Between 2009 and 2020, a total of 69 newborns (female/male = 30/39) after cardiac
surgery with CPB were included in this study. Esmolol dosage was adopted to achieve
a heart between 120 and 140 bpm. Postoperative care followed a standardized protocol.
Biometric data and oximetry were recorded at start of esmolol and under “steady state”
conditions. Side effects, as well as outcome data, were analyzed.
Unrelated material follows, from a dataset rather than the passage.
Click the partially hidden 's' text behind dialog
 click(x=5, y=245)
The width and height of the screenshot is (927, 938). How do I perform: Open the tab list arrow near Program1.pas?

Results: Median age was 8 (IQR: 5–14) days, median body weight 3.4 (IQR: 2.9–3.7) kg. Surgery
was performed for d-TGA in 32 (46%) and for repair of a hypoplastic aortic arch in
20 (29%) patients. Other diagnosis included truncus arteriosus (n = 6) and TAPVR (n = 5). Median cardiac arrest time was 98 (IQR: 37–120) minutes. Esmolol infusion was
started perioperatively in 29 (42%) patients and between 2 and 18 hours in 40 (58%)
children. Median initial esmolol dosage was 48 (IQR: 25–80) µg/kg/min and was increased
in 36 (52%), decreased in 12 (17%), and unchanged in 21 (31%) patients. Median heart
rate at postoperative admission on ICU was 159 (IQR: 149–169) bpm and decreased with
esmolol to 140 (IQR: 130–147; p < 0.001) bpm. Blood pressure and amplitude, as well as pressure-rate product decreased
significantly with esmolol therapy. While there was no difference in serum lactate
and central venous saturation between ICU admission and esmolol therapy, AVDO2 decreased
significantly with esmolol therapy (33 vs. 30%; p = 0.001). No organ failure or death occurred.
Conclusion: Currently, it is doctrine that newborns primarily depend on heart rate to generate
cardiac output. Questioning this, we showed that heart rate reduction did not deteriorate
hemodynamics but ergonomizes heart rate in a cohort after cardiac surgery. Whether
this approach leads to an improved outcome has to be demonstrated in further studies.